In the world of concrete, the maintenance of the drying and setting process is referred to as curing. The purpose of curing is to keep adequate moisture content and temperature as soon as the concrete is placed and finished. It is one of the most important (and overlooked) steps and can have the greatest effect on the final outcome. Properly cured concrete can have significantly superior properties compared to concrete left to set after finishing. Sufficiently cured concrete will exhibit greater durability, wear resistance, and gain strength faster. Cured concrete will also have better resistance to deicers and freeze/thaw damage. Improperly cured concrete can be subject to plastic shrinkage cracking (loss of moisture from fresh concrete) and drying shrinkage (loss of moisture from concrete that has set) among other undesired side effects.
Concrete sets and reacts with water in a chemical process called hydration. The components of cement in concrete react with the water and this causes the cement to congeal and harden. Hydration won’t occur under every condition, however. If the internal humidity of the concrete falls below 80% or the temperature is below 14 degrees Fahrenheit, hydration will stop completely. The hydration process also produces heat, and it is important to maintain less than 35 degrees temperature difference between the exterior and core.
Curing methods, simply put, involve protecting the exposed surfaces of any concrete mass from excessive evaporation or temperatures and maintaining an adequate supply of water for the hydration process to take place. Though concrete will continually cure and hydrate throughout its life, the process is most active in the first 7 days after placement. That is why during this critical time it needs to be protected. There are 3 methods you can employ after laying concrete to properly cure it. One method is to seal in the water already present in the concrete from mixing. This can be done by spraying a curing compound after it is finished which will create a membrane on the surface that reduces evaporation. Covering your concrete with waterproof paper or polyethylene sheeting will also have a similar curing effect. The second method involves supplying additional water to the concrete as it hydrates. This can be achieved by ponding or immersion of the concrete, spraying or fogging the surface of the concrete throughout the curing period. Saturated wet coverings, such as a moist sand or wet burlap covering can also be used. This method of curing also cools through evaporation which can have some advantages during hot weather placing. The final method is the most involved and complicated. To supply heat and additional moisture electrically heated pads and forms (mostly used in precast concrete), heating coils, and even live steam is used.

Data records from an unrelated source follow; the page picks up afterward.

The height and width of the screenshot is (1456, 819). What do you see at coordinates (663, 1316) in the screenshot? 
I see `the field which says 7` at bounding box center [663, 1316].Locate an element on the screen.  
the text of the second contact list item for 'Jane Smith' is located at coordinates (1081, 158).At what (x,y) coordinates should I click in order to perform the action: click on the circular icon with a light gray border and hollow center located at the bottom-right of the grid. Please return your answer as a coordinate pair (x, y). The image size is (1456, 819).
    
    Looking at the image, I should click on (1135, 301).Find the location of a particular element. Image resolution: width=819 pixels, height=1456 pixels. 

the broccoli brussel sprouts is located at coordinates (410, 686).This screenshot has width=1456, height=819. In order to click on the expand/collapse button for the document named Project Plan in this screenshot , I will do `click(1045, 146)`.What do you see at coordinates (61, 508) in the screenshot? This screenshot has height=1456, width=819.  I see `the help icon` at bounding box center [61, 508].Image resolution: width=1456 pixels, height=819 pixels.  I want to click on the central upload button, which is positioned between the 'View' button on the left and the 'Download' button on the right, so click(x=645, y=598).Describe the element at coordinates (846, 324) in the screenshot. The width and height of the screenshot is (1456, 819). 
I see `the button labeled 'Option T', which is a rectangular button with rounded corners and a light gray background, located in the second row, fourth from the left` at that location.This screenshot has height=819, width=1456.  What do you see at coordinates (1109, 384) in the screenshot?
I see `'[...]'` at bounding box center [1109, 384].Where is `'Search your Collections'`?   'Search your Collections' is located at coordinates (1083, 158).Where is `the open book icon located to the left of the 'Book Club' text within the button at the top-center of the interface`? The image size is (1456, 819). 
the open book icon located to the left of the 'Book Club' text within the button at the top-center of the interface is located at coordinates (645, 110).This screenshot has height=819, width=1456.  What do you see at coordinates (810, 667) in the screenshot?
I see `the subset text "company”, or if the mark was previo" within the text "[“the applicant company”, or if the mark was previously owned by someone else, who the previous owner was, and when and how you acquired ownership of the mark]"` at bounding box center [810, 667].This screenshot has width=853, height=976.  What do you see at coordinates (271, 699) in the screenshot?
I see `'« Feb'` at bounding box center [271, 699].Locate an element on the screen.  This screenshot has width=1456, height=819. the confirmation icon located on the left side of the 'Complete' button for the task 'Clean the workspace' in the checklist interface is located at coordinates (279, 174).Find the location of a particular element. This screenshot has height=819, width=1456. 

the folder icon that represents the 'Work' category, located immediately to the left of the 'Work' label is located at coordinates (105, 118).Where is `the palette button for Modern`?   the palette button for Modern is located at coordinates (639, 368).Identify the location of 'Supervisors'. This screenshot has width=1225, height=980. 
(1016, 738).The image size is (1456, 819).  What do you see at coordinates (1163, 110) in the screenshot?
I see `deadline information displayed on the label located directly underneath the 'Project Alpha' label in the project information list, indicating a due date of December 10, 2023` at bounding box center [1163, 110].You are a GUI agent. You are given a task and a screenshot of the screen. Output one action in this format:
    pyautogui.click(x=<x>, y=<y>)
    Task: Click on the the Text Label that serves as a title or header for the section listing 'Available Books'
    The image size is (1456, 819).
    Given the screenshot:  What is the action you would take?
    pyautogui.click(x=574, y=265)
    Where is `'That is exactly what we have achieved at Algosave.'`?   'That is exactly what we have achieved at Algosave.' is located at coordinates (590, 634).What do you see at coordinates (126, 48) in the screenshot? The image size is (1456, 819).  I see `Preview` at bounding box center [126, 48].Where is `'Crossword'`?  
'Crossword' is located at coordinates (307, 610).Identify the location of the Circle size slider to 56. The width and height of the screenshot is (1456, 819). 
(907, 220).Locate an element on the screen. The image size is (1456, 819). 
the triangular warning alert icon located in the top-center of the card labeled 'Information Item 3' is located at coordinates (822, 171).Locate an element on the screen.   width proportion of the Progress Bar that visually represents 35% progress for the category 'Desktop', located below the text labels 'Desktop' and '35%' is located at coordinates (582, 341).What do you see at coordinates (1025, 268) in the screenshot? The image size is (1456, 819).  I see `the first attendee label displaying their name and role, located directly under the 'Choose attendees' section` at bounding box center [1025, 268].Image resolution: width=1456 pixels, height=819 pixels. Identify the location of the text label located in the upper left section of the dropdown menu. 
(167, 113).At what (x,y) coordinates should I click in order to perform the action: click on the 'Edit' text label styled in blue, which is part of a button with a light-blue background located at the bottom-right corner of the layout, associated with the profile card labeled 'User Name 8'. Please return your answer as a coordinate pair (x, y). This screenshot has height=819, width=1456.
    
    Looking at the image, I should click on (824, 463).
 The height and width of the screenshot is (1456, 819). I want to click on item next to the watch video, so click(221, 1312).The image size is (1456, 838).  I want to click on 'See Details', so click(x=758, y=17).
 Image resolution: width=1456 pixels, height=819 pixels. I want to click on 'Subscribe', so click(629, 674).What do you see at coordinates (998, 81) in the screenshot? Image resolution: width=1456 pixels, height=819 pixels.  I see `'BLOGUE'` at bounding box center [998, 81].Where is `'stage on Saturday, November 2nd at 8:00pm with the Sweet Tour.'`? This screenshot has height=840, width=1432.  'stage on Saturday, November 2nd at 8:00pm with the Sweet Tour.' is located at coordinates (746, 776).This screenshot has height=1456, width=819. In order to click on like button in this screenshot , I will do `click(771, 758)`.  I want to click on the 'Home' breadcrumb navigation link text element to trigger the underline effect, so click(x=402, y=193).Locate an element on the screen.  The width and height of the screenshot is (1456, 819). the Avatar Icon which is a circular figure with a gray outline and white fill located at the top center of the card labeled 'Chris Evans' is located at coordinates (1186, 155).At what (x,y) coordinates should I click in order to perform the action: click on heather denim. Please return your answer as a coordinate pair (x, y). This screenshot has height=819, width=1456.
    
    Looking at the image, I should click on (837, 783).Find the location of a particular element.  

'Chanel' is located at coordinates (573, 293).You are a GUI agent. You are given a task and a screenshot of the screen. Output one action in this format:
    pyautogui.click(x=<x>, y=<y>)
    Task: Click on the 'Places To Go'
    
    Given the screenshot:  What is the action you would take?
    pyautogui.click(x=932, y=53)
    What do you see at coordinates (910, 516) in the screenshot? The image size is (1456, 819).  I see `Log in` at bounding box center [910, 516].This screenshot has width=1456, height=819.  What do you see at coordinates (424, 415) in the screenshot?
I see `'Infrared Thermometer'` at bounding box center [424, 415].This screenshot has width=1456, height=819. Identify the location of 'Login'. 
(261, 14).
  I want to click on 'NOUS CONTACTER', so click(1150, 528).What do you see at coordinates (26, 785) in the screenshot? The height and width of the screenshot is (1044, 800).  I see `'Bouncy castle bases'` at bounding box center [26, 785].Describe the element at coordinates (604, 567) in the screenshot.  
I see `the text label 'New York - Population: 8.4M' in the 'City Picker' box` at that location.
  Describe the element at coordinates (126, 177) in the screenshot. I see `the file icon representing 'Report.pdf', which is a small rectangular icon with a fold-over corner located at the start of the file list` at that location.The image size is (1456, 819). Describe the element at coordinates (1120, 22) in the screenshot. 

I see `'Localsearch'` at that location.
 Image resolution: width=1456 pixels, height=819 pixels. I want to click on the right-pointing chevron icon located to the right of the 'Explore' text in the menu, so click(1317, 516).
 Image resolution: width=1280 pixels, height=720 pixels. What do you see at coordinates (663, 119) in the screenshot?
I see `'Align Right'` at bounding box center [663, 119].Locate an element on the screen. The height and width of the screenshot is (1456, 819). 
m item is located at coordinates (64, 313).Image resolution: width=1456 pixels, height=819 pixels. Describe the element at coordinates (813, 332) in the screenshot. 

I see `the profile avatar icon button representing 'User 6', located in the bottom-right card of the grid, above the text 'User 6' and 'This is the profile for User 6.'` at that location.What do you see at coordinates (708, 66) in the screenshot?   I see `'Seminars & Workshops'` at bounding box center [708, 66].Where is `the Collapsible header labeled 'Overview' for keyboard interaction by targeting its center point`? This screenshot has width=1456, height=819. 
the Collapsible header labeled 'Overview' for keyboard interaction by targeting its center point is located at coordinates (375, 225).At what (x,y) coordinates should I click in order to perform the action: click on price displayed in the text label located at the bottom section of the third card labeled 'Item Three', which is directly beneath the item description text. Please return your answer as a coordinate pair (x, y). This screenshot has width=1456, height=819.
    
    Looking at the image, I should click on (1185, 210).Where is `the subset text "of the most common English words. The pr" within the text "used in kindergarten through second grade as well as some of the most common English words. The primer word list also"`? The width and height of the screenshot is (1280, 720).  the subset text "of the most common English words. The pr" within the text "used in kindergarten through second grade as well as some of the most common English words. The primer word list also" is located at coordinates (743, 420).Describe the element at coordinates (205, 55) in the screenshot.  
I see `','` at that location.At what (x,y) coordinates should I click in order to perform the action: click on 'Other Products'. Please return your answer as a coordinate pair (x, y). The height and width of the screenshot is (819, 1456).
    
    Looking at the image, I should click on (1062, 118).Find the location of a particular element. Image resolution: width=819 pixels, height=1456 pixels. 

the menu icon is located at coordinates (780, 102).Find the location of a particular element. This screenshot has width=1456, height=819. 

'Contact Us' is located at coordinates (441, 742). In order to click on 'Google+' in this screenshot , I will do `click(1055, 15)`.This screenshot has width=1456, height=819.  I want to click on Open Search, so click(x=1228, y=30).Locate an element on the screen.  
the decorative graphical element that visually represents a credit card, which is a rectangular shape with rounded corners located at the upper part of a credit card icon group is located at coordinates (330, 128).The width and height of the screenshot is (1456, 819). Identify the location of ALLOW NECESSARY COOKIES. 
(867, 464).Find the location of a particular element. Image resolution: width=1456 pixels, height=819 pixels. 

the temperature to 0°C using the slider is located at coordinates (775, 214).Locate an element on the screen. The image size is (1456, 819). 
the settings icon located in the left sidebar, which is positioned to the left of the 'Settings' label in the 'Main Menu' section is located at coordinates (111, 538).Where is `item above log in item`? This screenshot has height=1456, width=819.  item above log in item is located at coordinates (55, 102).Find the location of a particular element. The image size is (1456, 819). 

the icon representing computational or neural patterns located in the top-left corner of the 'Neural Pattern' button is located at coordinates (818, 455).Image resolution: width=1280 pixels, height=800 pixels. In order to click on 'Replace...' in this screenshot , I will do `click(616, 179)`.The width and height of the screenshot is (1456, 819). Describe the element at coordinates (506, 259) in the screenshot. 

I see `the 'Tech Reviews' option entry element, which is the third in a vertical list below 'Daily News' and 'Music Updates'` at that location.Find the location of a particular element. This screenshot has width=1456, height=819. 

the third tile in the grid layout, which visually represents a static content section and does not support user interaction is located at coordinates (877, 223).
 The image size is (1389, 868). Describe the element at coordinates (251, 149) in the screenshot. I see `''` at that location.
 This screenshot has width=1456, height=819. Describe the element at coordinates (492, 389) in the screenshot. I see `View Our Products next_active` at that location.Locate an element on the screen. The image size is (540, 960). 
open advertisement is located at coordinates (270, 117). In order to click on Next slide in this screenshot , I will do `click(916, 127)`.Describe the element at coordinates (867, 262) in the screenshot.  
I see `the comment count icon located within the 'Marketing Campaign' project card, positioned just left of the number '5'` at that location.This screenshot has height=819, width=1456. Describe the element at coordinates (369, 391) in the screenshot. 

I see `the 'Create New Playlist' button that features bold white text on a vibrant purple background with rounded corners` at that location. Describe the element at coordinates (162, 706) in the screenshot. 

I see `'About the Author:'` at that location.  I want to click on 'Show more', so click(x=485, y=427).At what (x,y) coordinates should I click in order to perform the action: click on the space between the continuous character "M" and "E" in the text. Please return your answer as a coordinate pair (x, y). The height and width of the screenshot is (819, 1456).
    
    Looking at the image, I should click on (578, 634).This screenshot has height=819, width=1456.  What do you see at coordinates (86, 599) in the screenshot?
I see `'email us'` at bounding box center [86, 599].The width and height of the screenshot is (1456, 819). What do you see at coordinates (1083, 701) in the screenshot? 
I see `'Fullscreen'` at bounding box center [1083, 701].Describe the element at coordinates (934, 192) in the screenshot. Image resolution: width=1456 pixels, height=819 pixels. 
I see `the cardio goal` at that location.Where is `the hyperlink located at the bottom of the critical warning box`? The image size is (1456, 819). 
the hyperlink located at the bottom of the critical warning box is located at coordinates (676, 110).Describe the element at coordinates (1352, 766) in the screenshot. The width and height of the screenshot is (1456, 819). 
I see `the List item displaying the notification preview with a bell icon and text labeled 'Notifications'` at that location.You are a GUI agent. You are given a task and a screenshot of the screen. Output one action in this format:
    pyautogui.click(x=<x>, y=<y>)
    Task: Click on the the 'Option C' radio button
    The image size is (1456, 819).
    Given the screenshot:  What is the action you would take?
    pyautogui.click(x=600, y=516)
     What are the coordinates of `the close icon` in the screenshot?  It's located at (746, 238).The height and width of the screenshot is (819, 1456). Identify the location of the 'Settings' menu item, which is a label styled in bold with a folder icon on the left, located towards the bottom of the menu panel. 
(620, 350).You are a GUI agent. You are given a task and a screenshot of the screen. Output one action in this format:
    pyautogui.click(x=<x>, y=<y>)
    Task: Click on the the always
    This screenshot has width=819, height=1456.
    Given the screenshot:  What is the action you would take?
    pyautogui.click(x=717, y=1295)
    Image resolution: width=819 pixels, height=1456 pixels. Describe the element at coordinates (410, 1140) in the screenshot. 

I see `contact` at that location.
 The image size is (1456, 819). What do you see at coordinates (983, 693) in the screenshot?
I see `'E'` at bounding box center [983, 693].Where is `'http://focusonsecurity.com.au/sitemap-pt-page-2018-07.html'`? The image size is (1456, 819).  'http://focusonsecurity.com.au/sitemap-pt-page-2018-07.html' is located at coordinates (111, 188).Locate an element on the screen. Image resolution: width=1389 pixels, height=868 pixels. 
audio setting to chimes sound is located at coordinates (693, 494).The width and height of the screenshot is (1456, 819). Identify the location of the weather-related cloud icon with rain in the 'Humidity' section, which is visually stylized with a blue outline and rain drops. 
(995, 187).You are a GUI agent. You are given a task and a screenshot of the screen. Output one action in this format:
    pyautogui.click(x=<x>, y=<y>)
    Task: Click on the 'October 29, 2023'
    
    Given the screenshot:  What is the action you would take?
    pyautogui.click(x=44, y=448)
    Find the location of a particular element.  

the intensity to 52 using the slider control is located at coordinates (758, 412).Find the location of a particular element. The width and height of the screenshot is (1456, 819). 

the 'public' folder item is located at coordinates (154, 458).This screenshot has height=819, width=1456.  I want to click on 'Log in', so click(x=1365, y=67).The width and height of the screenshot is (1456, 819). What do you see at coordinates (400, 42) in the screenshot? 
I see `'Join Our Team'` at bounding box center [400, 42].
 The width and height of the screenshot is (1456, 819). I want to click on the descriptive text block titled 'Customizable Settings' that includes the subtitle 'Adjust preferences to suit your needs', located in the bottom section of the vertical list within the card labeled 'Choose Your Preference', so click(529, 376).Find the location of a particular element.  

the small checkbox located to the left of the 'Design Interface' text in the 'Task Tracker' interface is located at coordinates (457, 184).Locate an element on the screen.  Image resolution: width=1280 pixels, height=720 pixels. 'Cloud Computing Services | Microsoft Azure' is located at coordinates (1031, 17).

The method you choose for curing concrete will vary according to conditions, resources, and availability of materials. Larger projects should have their own curing plan in place before placing begins. Hot and cold weather placement should also have special considerations and precautions in place.
By taking the time to properly cure your next construction project, whether it’s a large concrete slab or driveway to a small DIY concrete mix, you can ensure that your investment will continue to pay off throughout its service life. Though it involves a few extra steps and will prolong the time from placement to use, the long-term benefits far outweigh the relatively small amount of time it takes to properly cure your concrete.